In order to maintain good performance the Oracle GoldenGate Kinesis Streams Handler allows the user to defer the Kinesis flush call beyond the transaction commit call. The Oracle GoldenGate replicat process maintains the checkpoint in the .cpr file in the {GoldenGate Home}/dirchk directory. The Java Adapter also maintains a checkpoint file in this directory named .cpj. The Replicat checkpoint is moved beyond the checkpoint for which the Oracle GoldenGate Kinesis Handler can guarantee message loss will not occur. However, in this mode of operation the GoldenGate Kinesis Streams Handler maintains the correct checkpoint in the .cpj file. Running in this mode will not result in message loss even with a crash as on restart the checkpoint in the .cpj file is parsed if it is before the checkpoint in the .cpr file.
Parent topic: Kinesis Handler Performance Considerations
10.2.3.4 Troubleshooting
10.2.3.4.1 Java Classpath
The most common initial error is an incorrect classpath to include all the required AWS Kinesis Java SDK client libraries and creates a ClassNotFound exception in the log file.
You can troubleshoot by setting the Java Adapter logging to DEBUG, and then rerun the process. At the debug level, the logging includes information about which JARs were added to the classpath from the gg.classpath configuration variable.
The gg.classpath variable supports the wildcard asterisk (*) character to select all JARs in a configured directory. For example, /usr/kinesis/sdk/*, see Setting Up and Running the Kinesis Streams Handler.
Parent topic: Troubleshooting
10.2.3.4.2 Kinesis Handler Connectivity Issues
If the Kinesis Streams Handler is unable to connect to Kinesis when running on premise, the problem can be the connectivity to the public Internet is protected by a proxy server. Proxy servers act a gateway between the private network of a company and the public Internet. Contact your network administrator to get the URLs of your proxy server, and then follow the directions in Configuring the Proxy Server for Kinesis Streams Handler.
Parent topic: Troubleshooting
10.2.3.4.3 Logging
The Kinesis Streams Handler logs the state of its configuration to the Java log file.

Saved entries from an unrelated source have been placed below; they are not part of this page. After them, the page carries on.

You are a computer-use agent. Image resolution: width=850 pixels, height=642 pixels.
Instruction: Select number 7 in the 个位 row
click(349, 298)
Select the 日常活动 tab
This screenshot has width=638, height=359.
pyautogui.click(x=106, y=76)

This is helpful because you can review the configuration values for the handler. Following is a sample of the logging of the state of the configuration:
**** Begin Kinesis Streams Handler - Configuration Summary ****
Mode of operation is set to op.
The AWS region name is set to [us-west-2].
A proxy server has been set to [www-proxy.us.oracle.com] using port [80].
The Kinesis Streams Handler will flush to Kinesis at transaction commit.
Messages from the GoldenGate source trail file will be sent at the operation level.
One operation = One Kinesis Message
The stream mapping template of [${fullyQualifiedTableName}] resolves to [fully qualified table name].
The partition mapping template of [${primaryKeys}] resolves to [primary keys].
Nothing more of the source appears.